Feature Documentation Checklist 📝
READMEs and Code Comments are Not Documentation
Many developers limit the documentation of their microservices to a README file in their repository or to comments scattered throughout the code. While having a README is essential, and all microservice code should contain appropriate comments, this is not production-ready documentation and requires that developers check out and search through the code.
- Production-Ready Microservices, page 119
- The feature or microservice has its own Documentation Page wherever your company keeps R&D Documentation (e.g. Confluence).
- A high-level description of the feature.
- Contact information
- Paging Information to contact for Production Escalations 🚨
- If applicable, contact info includes a link to your team's website or separate documentation page.

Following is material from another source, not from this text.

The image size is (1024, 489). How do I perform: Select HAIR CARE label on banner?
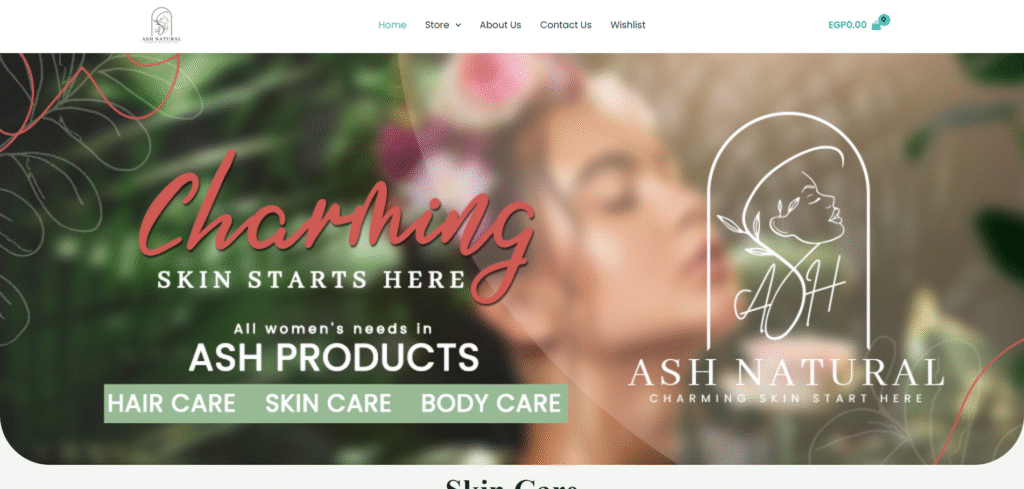[172, 403]
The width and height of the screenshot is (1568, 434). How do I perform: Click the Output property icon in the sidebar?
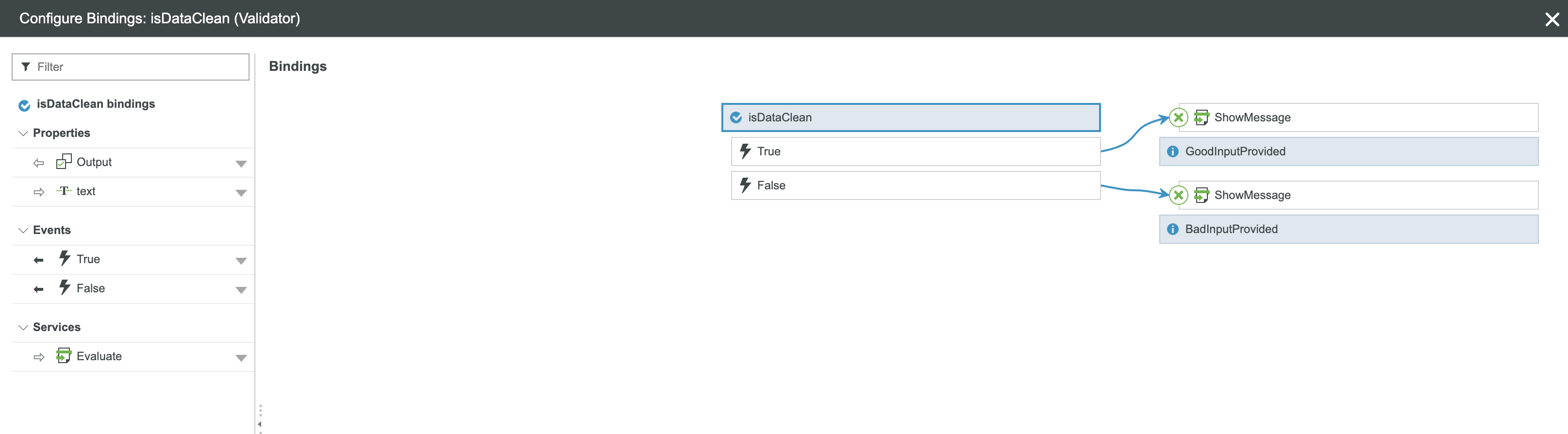coord(63,162)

- An architecture diagram 🎨
This diagram should detail the architecture of the service, including its components, its endpoints, the request flow, its dependencies (both upstream and downstream), and information about any databases or caches... Architecture diagrams are essential for several reasons. It's nearly impossible to understand how and why a microservice works just by reading through the code, and so a well-designed architecture diagram is an easily understandable visual description and summary of the microservice.
- Production-Ready Microservices, page 121
- Information about the component's request flow(s), endpoints, dependencies, and stakeholders
- Document all API endpoints of the service or feature.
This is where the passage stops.